Your objective:
Needed from the data below: every line from the one with "You are a computer-use agent." up to and including the one with "Screen dimensions: 1225x739", repeated exactly and with nothing else.
════
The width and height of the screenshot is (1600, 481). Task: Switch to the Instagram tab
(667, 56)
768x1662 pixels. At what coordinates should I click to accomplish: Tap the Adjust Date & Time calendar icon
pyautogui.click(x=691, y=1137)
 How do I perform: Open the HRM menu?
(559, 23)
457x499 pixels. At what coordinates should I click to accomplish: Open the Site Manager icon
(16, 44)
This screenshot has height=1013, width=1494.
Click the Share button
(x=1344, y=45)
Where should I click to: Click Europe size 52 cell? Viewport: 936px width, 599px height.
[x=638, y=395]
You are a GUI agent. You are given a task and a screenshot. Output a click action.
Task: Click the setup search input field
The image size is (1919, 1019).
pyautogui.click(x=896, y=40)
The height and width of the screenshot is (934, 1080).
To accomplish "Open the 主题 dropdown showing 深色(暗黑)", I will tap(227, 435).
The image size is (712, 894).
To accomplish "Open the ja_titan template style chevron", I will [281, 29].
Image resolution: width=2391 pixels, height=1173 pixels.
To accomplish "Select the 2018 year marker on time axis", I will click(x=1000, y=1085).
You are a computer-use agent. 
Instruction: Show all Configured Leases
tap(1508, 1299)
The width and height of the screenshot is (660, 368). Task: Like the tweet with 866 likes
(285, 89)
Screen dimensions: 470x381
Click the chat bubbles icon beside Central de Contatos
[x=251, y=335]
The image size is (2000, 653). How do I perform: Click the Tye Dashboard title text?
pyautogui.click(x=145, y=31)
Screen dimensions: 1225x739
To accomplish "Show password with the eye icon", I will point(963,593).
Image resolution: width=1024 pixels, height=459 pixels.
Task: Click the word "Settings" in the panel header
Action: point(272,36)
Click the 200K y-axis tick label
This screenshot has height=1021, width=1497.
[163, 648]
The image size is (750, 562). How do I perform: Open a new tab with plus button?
════
Response area:
You are a computer-use agent. 
Instruction: Show all Configured Leases
tap(1508, 1299)
The width and height of the screenshot is (660, 368). Task: Like the tweet with 866 likes
(285, 89)
Screen dimensions: 470x381
Click the chat bubbles icon beside Central de Contatos
[x=251, y=335]
The image size is (2000, 653). How do I perform: Click the Tye Dashboard title text?
pyautogui.click(x=145, y=31)
Screen dimensions: 1225x739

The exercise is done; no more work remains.